When Urbana Police Chief Bryant Seraphin and a representative from automatic license plate reader (ALPR) company Flock Safety presented to the City Council on September 20th, the issue of the ownership of the vehicle tracking data was made very clear.
In regards to the massive data set which would track the driving habits of every driver in Urbana, Flock Safety salesman Dan Murdock said that “the City of Urbana owns the data”.
Murdock not only spoke this aloud multiple times, but it was also written in a prepared slideshow which was presented to the Council and to the public. A full quote from Murdock is provided below, as well as a video of the statement cued to begin playing at the correct time.
“Urbana is buying the data from Flock – that is what the purchase is. You’re not buying the cameras, you’re buying the data coming out of the cameras.
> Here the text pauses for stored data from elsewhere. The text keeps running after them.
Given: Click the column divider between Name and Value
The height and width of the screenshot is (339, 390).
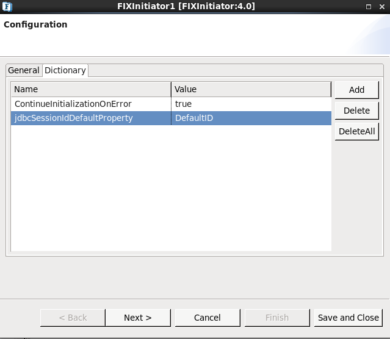Looking at the screenshot, I should [x=171, y=89].
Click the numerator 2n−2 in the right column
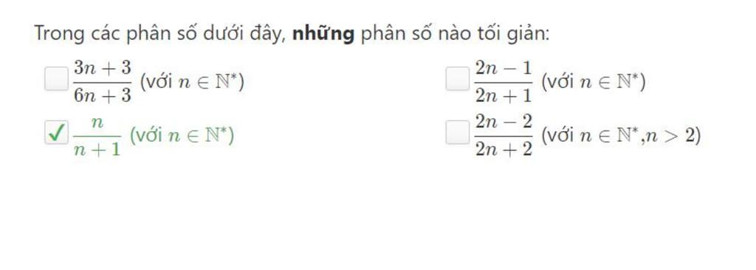Viewport: 756px width, 270px height. [504, 122]
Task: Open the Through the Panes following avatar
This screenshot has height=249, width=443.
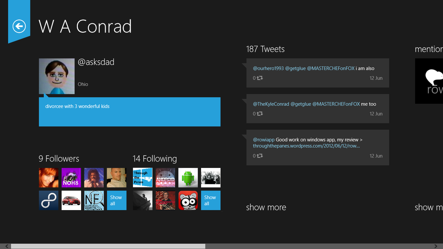Action: [143, 178]
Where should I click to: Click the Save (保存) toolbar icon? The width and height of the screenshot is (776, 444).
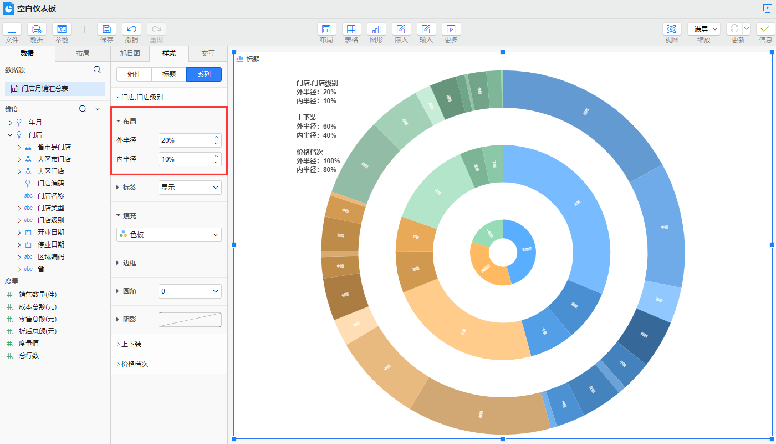(x=106, y=29)
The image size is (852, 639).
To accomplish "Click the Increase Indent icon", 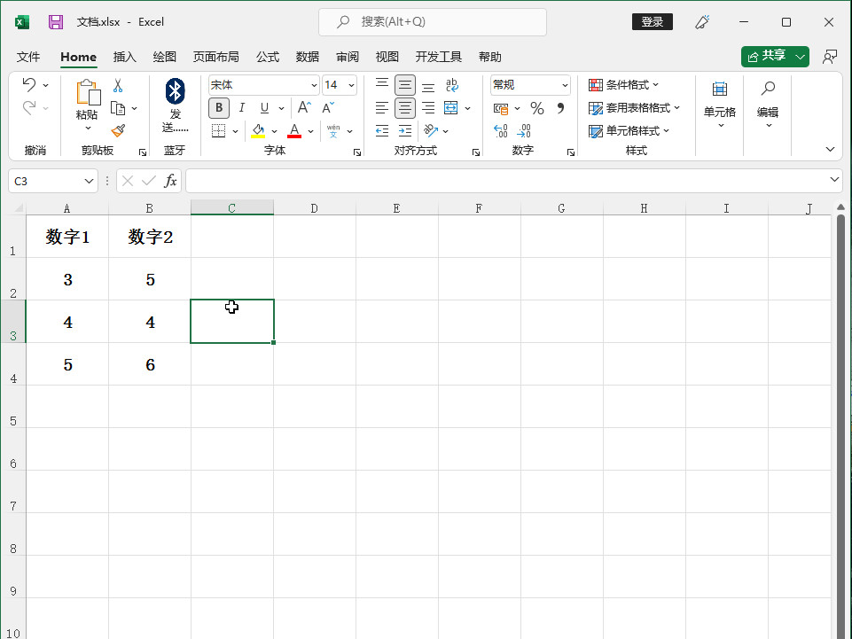I will pos(405,130).
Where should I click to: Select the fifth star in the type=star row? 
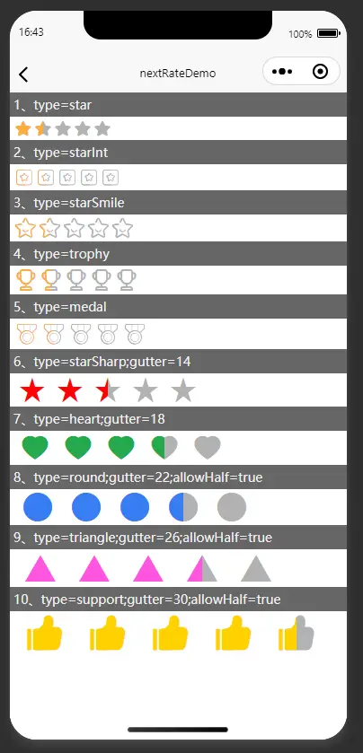[x=102, y=128]
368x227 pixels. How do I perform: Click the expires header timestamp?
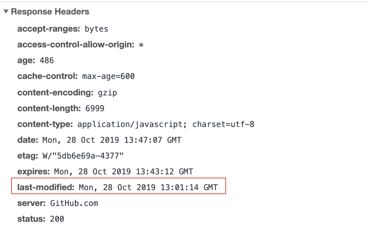click(124, 172)
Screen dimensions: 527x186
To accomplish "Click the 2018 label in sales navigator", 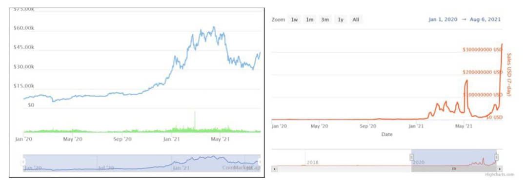I will pyautogui.click(x=312, y=163).
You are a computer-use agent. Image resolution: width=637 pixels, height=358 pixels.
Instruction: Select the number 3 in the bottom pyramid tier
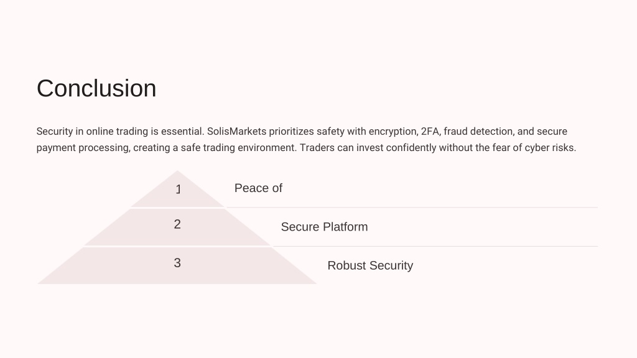pos(177,263)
So the City of Urbana owns the data, not Flock. So there is no reselling this data to third parties like analytics companies or engineering companies or whatever – that is not Flock’s business model, because you own the data not Flock.”
Similar claims about Urbana having full ownership of the data have been repeated at subsequent meetings and discussions.
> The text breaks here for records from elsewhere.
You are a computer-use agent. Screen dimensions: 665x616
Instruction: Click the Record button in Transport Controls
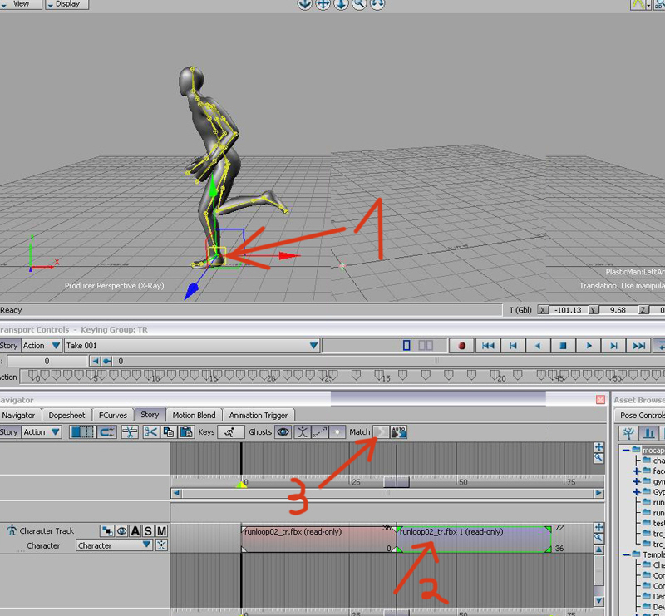461,345
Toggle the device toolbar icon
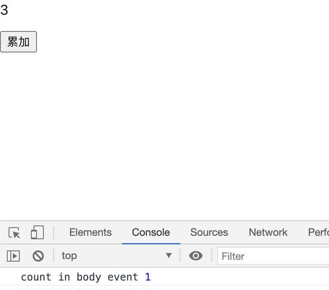Viewport: 329px width, 290px height. click(37, 233)
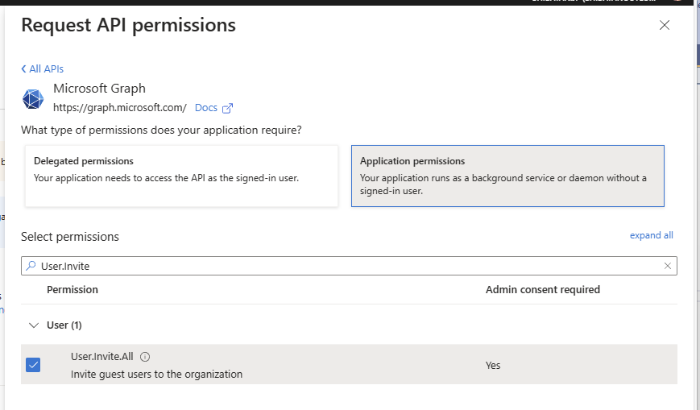Click the Permission column header
The height and width of the screenshot is (410, 700).
72,289
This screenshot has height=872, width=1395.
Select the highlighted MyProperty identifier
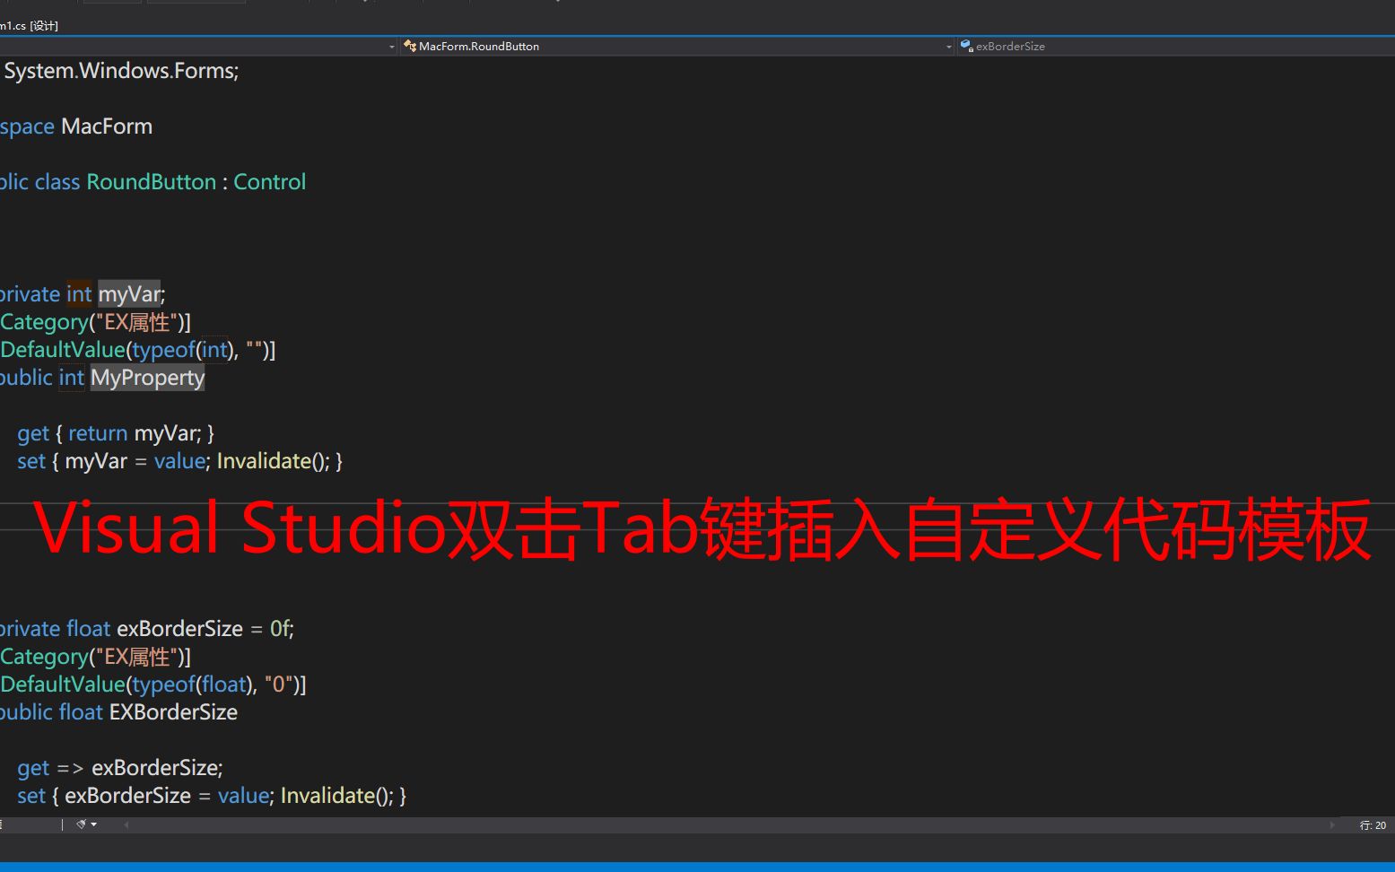(x=146, y=377)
Interestingly, the Urbana Police Department (UPD) is now attempting to completely reverse the claim that the City would own the ALPR data. In a proposed ALPR policy forwarded to the City Council by Chief Seraphin, the UPD claims that “the ALPR database is not in the possession of the City of Urbana.”
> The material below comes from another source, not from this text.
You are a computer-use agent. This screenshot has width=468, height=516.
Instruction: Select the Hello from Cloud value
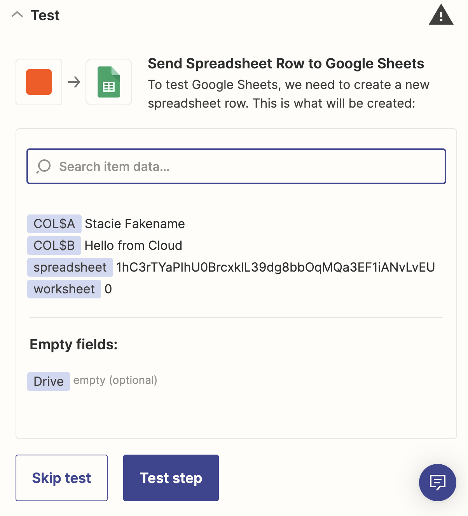coord(133,246)
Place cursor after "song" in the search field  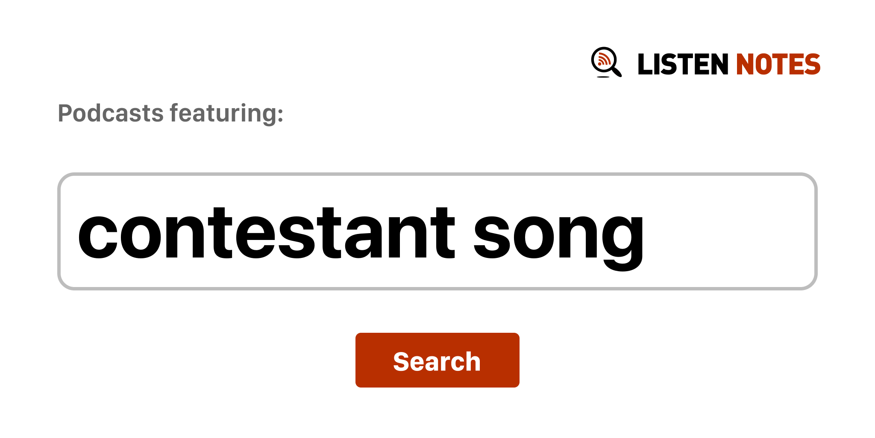[645, 234]
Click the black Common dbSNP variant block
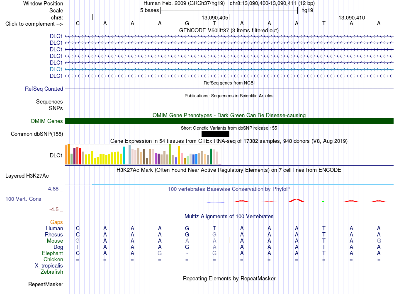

This maneuver appears to be an attempt to build a foundation for denying Freedom of Information Act (FOIA) requests related to the ALPR data. Check CU has already demonstrated that Chief Seraphin has made a series of false claims about ALPR data being exempt from FOIA.
If the UPD thinks that they can deny FOIA requests for ALPR data based on the insertion of a functionally false claim about ownership, they are likely to once again find themselves on the losing end of a FOIA lawsuit. The FOIA law begins with one simple presumption:
“All records in the custody or possession of a public body are presumed to be open to inspection or copying. Any public body that asserts that a record is exempt from disclosure has the burden of proving by clear and convincing evidence that it is exempt.”
Chief Seraphin intends to circumvent this presumption by claiming that the City doesn’t possess the data. However, simply inserting such a line within police policy does not change the fact that the City of Urbana functionally owns the data. Even if it did, the FOIA law already contemplates such a situation and makes very clear that such a data set is still subject to FOIA:
Section 7(2) “A public record that is not in the possession of a public body but is in the possession of a party with whom the agency has contracted to perform a governmental function on behalf of the public body, and that directly relates to the governmental function and is not otherwise exempt under this Act, shall be considered a public record of the public body, for purposes of this Act.”